Shadow Captain

Shadow Captain, by Alastair Reynolds (Gollancz, 2019)

The Ness sisters have a problem. In fact they have two big ones, and a host of smaller ones.

First, in the previous book, Revenger, they went up against a monster, and won. She was the solar system’s most dread pirate and one does not just go up against evil like that and emerge unscathed. To bring her down, the sisters had to become what they didn’t want to be, and as this book opens almost straight after the last, they’re still living with the consequences in their own heads.

And second, the good news hasn’t had time to spread. They inherited the pirate’s ship, which is easily recognisable and has a reputation of its own – the kind that makes other people shoot on sight.

So far, this could be a story from the seventeenth century Caribbean, the golden age of piracy. In fact it’s so far in the future that the planets we know were long ago dismantled and repurposed: there is a throwaway line to the effect that we took the rubble of the eight old worlds and made millions of new worlds out of all that material, which you can’t help thinking was a little extreme, even after a consultation period that we’re told lasted several centuries. Even though it was done so long ago – further back than the currently recorded span of human history as of 2019 – the result is nicely described as leaving a lingering sense of buyer’s regret that is embedded in the psyche of the human race.
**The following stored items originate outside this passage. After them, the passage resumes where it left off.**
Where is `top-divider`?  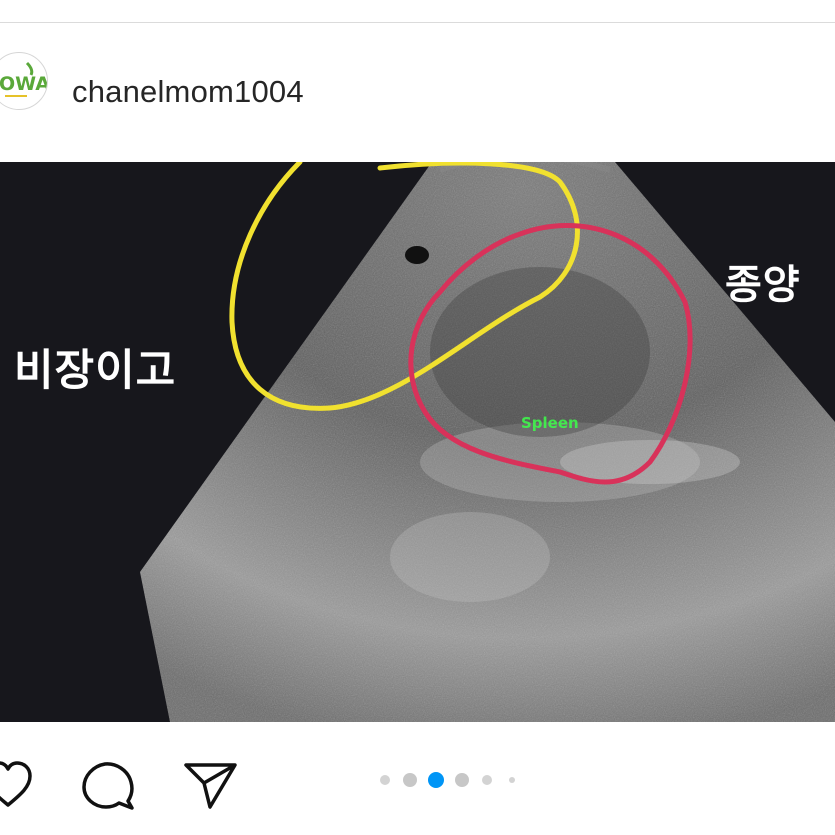 top-divider is located at coordinates (418, 22).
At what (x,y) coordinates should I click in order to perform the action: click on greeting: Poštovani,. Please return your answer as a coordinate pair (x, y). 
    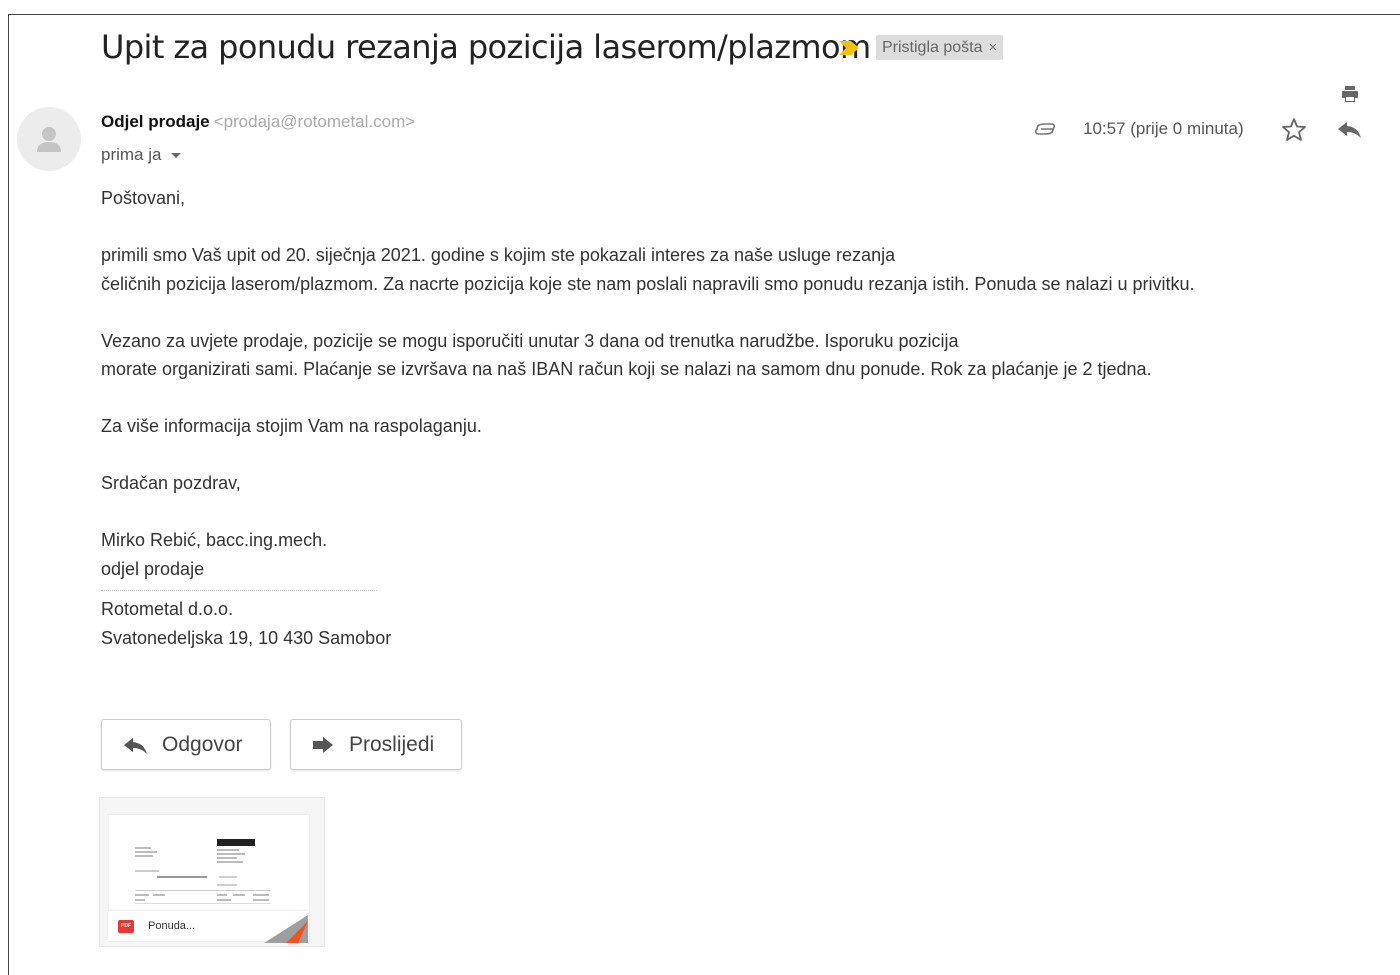
    Looking at the image, I should click on (144, 198).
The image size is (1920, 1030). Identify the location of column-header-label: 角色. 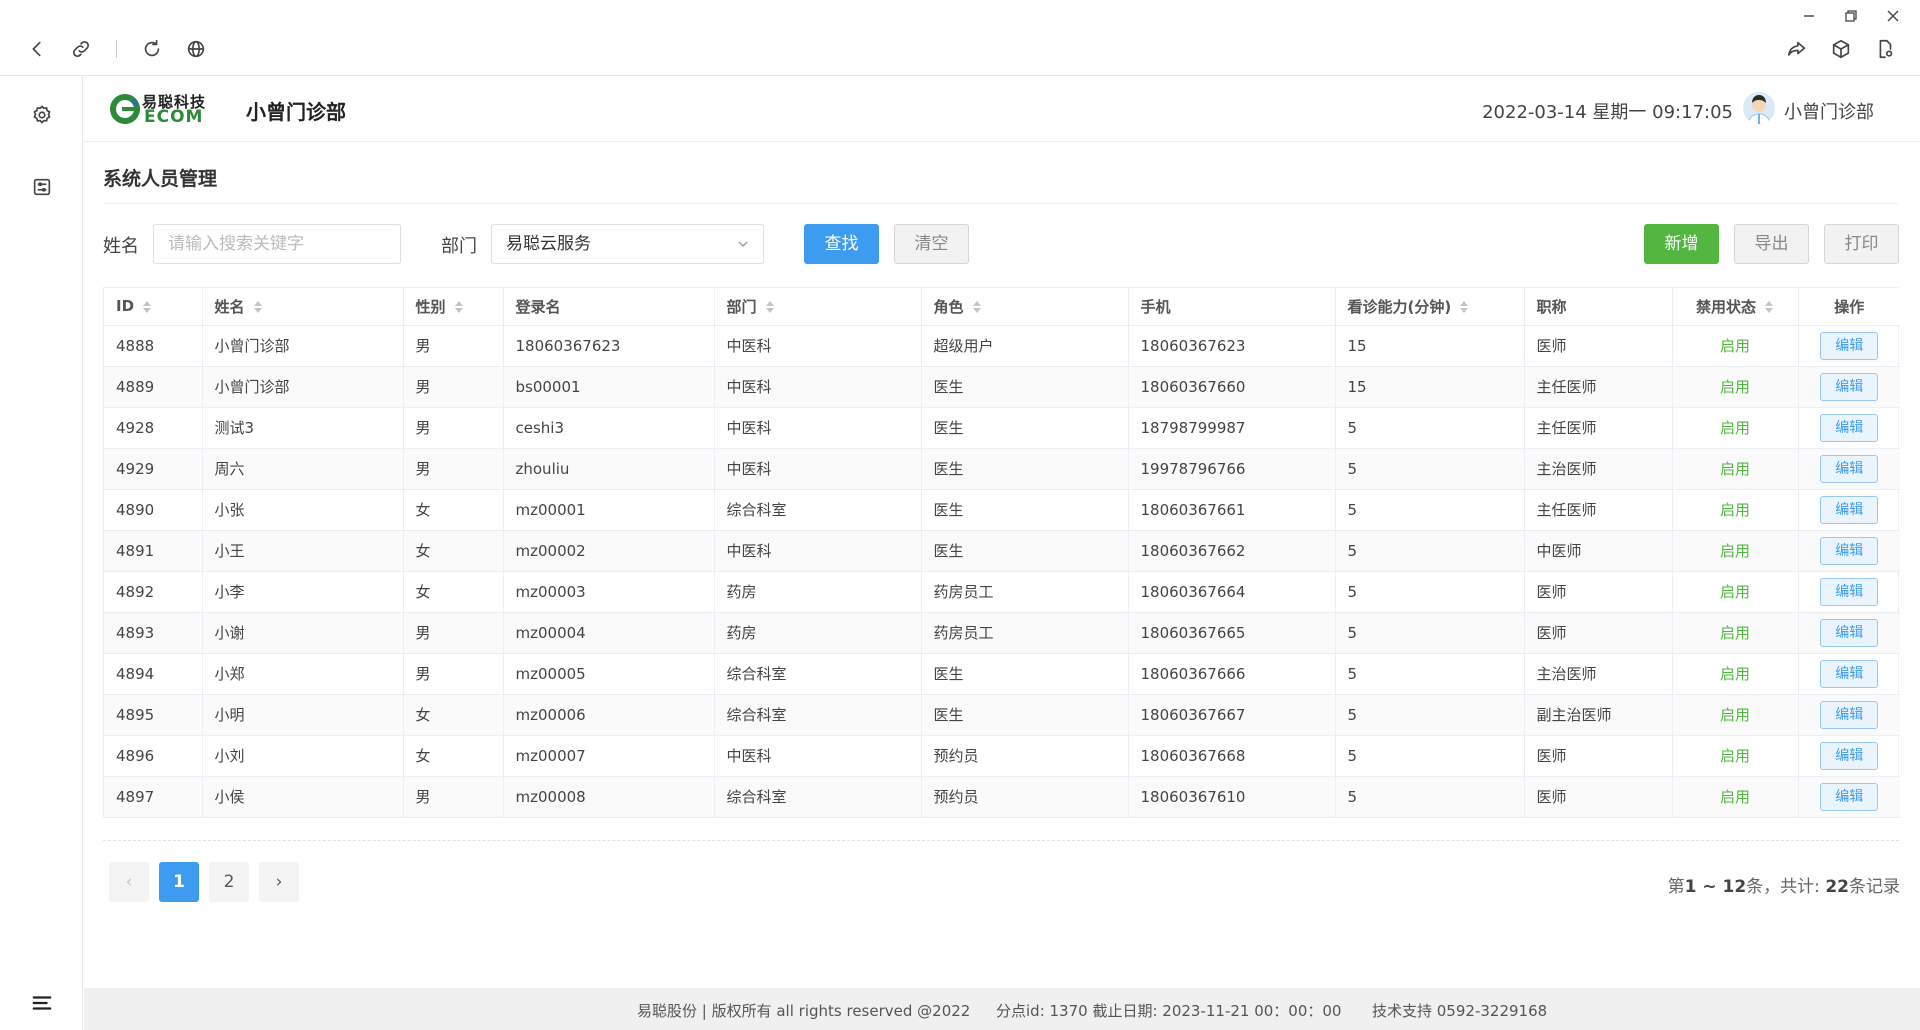
(948, 306).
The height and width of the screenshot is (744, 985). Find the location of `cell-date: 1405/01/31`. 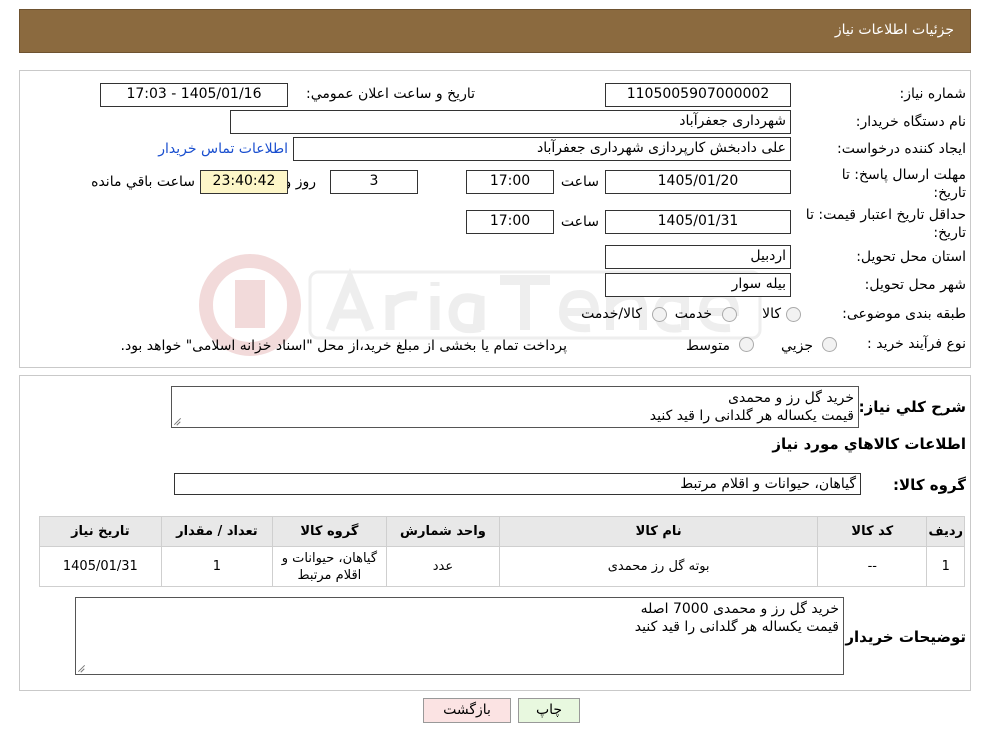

Human life continues: all the small dramas of day to day existence continue to be played out. But with the planets gone, you can’t help wondering – what of the big questions? What challenges are left? How will the race now progress?

They live in habitats they have inherited from their distant ancestors, which they couldn’t possibly build now; they travel through space in lightjammers; and the only course really open to our heroes, or to anyone of spirit, is to plunder cached hordes of tech from previous civilisations. All this takes skill and perseverance, and can be the setting for any number of gripping stories, like this one, but the one thing no one can do is innovate. It’s an unsustainable way to run a civilisation. But life goes on, because – well, life goes on, and this is the world as its people know it.

Key scenes and snatches of dialogue set all this up for us, so there is no need to have read the first book. Reynolds has created a unique atmosphere here: the use of sailing ships and terminology, the old-style tech of a society very slowly going nowhere except down, and a deliberately semi-formal vernacular creates a melancholic, olde worlde atmosphere that is woven into the structure of this hi-tech milieu in a way that, say, Firefly tried but didn’t quite succeed to create. At the same time, the analogue steampunk vernacular suggests these are symbols for a far more sophisticated science than we have today.

The Ness sisters are sincere in their desire not to be monsters, and they tackle their problems quite logically, using the best information they have available, yet every good faith attempt to make good quite plausibly just secures them in their inherited reputation, until it gets to the point where they can quite reasonably think: well, if that’s what people think of us anyway … The reader shares every anguished, frustrated step of the journey as they achieved all the objectives they set out to achieve at the start of the book, and yet manage to make themselves worse off than when they began. At the same time they have a much stronger sense of purpose which will carry them as smoothly as a lightjammer with the sun behind it into book 3 of the series.